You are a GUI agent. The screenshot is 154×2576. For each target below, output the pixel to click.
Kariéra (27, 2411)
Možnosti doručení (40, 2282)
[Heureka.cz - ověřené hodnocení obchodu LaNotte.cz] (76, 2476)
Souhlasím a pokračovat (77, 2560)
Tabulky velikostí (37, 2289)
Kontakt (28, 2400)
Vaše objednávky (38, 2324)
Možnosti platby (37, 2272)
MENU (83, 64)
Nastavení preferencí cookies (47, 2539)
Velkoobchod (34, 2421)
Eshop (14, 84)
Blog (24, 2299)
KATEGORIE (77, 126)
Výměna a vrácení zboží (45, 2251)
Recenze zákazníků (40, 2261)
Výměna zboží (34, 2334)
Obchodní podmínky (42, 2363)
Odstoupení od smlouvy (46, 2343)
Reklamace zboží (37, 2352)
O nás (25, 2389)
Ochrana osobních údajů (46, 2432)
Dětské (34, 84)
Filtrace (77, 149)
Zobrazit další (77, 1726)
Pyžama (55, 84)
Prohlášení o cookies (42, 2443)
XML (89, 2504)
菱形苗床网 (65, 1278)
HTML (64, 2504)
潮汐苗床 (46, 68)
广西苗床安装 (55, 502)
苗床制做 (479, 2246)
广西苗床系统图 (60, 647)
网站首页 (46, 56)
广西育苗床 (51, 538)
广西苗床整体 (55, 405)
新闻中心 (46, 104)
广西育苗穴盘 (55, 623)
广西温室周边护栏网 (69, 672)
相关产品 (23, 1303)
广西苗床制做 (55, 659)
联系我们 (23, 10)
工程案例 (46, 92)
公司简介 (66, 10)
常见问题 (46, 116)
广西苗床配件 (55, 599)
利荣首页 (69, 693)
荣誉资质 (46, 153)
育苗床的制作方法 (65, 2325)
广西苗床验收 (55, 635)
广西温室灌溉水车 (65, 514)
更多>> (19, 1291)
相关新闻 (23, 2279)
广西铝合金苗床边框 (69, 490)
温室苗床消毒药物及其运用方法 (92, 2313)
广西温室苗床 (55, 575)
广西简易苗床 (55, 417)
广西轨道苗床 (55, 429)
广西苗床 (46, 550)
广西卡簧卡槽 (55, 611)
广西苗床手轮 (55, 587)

Prompt: Starting at the line above that holds "Možnosti platby (37, 2272)" and ending at the line that holds "广西简易苗床 (55, 417)", transcribe each line exactly and include no other lines.

Task solution:
Možnosti platby (37, 2272)
MENU (83, 64)
Nastavení preferencí cookies (47, 2539)
Velkoobchod (34, 2421)
Eshop (14, 84)
Blog (24, 2299)
KATEGORIE (77, 126)
Výměna a vrácení zboží (45, 2251)
Recenze zákazníků (40, 2261)
Výměna zboží (34, 2334)
Obchodní podmínky (42, 2363)
Odstoupení od smlouvy (46, 2343)
Reklamace zboží (37, 2352)
O nás (25, 2389)
Ochrana osobních údajů (46, 2432)
Dětské (34, 84)
Filtrace (77, 149)
Zobrazit další (77, 1726)
Pyžama (55, 84)
Prohlášení o cookies (42, 2443)
XML (89, 2504)
菱形苗床网 (65, 1278)
HTML (64, 2504)
潮汐苗床 (46, 68)
广西苗床安装 (55, 502)
苗床制做 (479, 2246)
广西苗床系统图 (60, 647)
网站首页 (46, 56)
广西育苗床 (51, 538)
广西苗床整体 (55, 405)
新闻中心 (46, 104)
广西育苗穴盘 (55, 623)
广西温室周边护栏网 (69, 672)
相关产品 (23, 1303)
广西苗床制做 (55, 659)
联系我们 (23, 10)
工程案例 (46, 92)
公司简介 (66, 10)
常见问题 (46, 116)
广西苗床配件 (55, 599)
利荣首页 (69, 693)
荣誉资质 (46, 153)
育苗床的制作方法 (65, 2325)
广西苗床验收 (55, 635)
广西温室灌溉水车 (65, 514)
更多>> (19, 1291)
相关新闻 (23, 2279)
广西铝合金苗床边框 (69, 490)
温室苗床消毒药物及其运用方法 (92, 2313)
广西温室苗床 (55, 575)
广西简易苗床 (55, 417)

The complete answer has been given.